[The data — start]

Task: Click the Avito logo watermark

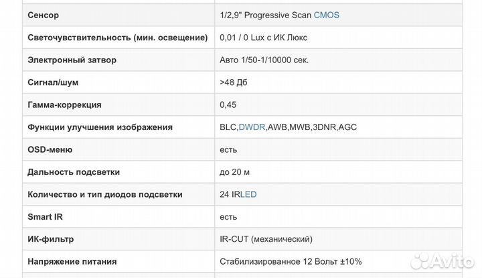Action: pyautogui.click(x=443, y=261)
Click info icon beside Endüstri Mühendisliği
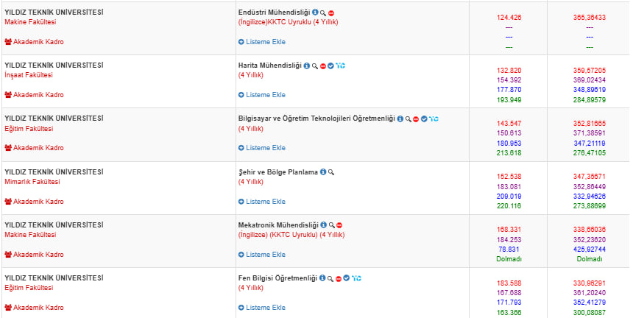The image size is (633, 318). click(x=315, y=13)
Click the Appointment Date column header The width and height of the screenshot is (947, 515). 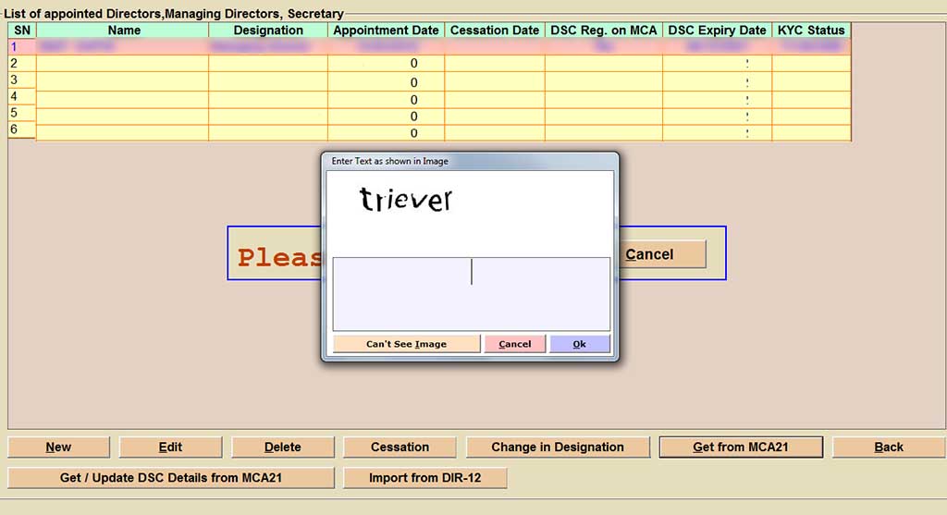(x=386, y=31)
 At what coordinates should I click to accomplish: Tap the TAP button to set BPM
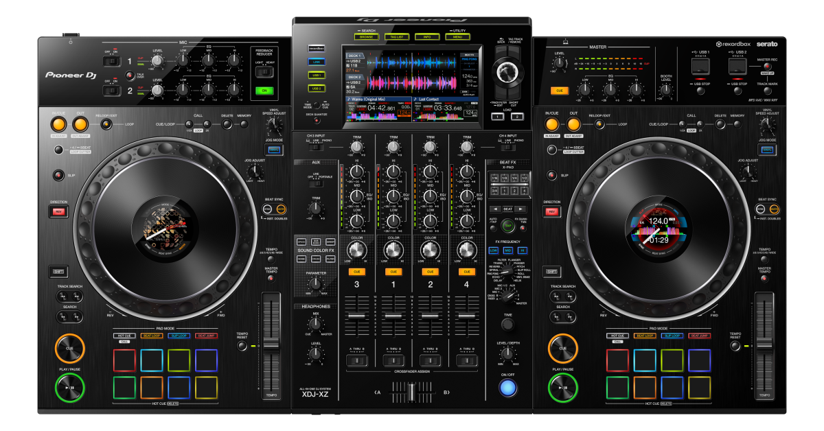tap(508, 225)

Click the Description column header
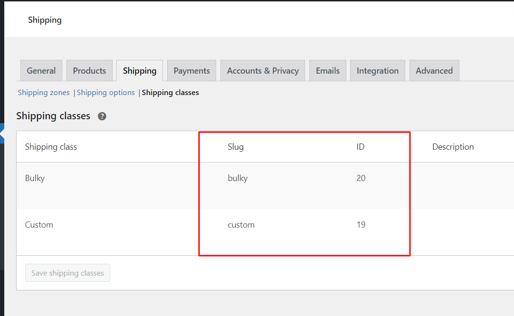click(x=453, y=146)
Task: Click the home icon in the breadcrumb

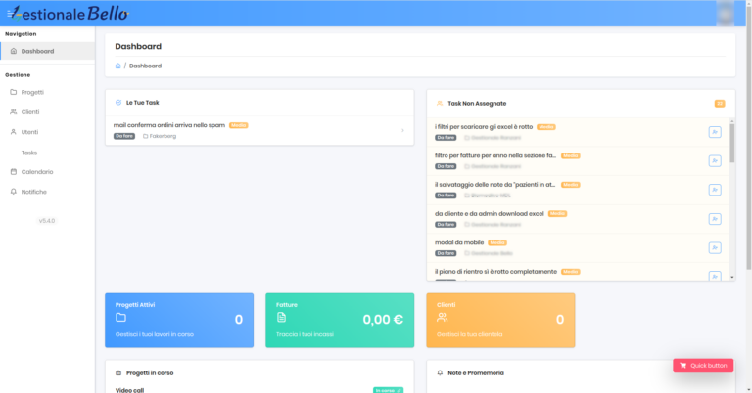Action: 118,66
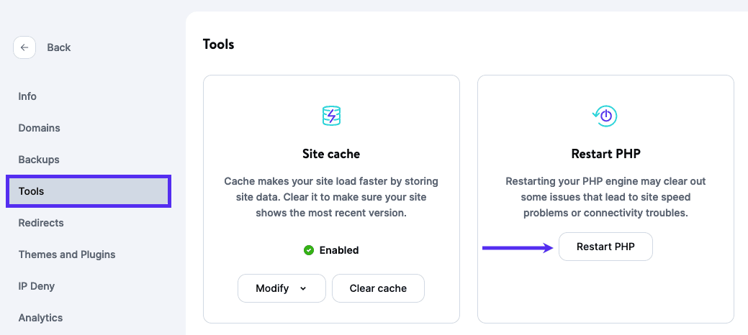This screenshot has width=748, height=335.
Task: Expand the Modify dropdown chevron
Action: (303, 288)
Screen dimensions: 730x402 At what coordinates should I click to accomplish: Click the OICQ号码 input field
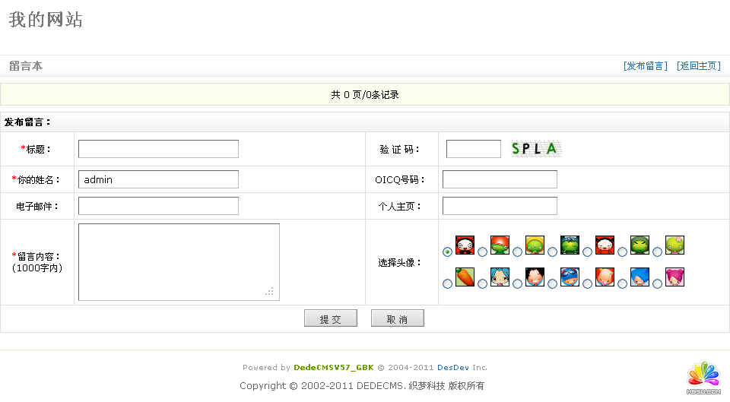[500, 179]
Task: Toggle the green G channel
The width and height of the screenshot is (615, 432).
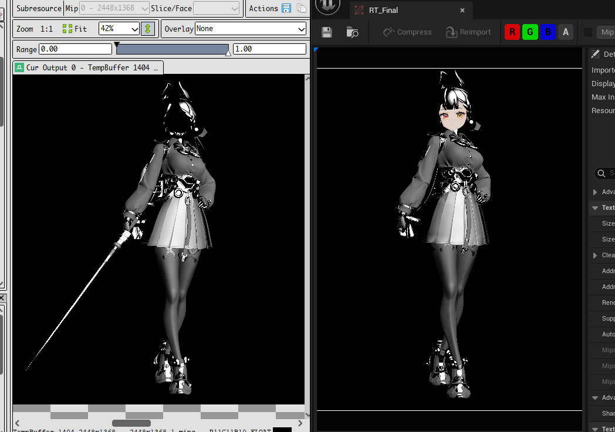Action: click(x=530, y=32)
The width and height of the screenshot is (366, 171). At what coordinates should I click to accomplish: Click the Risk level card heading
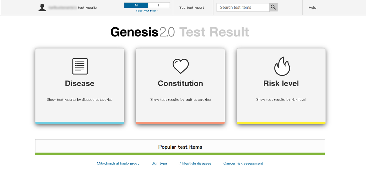click(x=281, y=83)
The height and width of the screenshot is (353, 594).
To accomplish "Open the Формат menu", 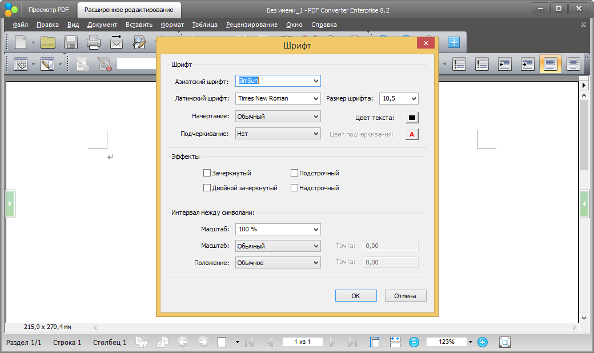I will tap(172, 25).
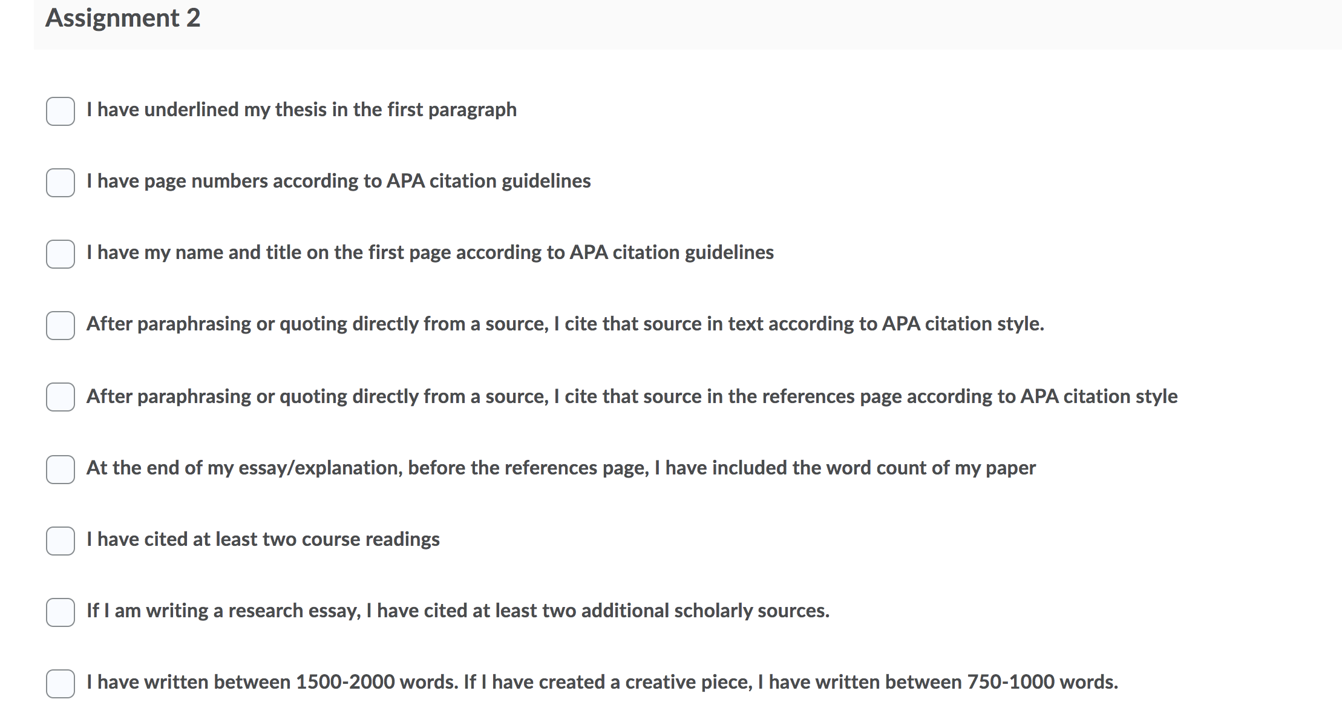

[The data — finish]

• **Task item**: Of the lines above, copy only those from the one holding "Task: Click the home icon in the breadcrumb" to the one holding "Task: Toggle the green G channel", both included, and exclude every image.

• **Answer space**:
Task: Click the home icon in the breadcrumb

Action: 118,66
This screenshot has width=748, height=335.
Task: Expand the Modify dropdown chevron
Action: (303, 288)
Screen dimensions: 730x402 At what coordinates should I click to accomplish: Click the OICQ号码 input field
[500, 179]
Task: Toggle the green G channel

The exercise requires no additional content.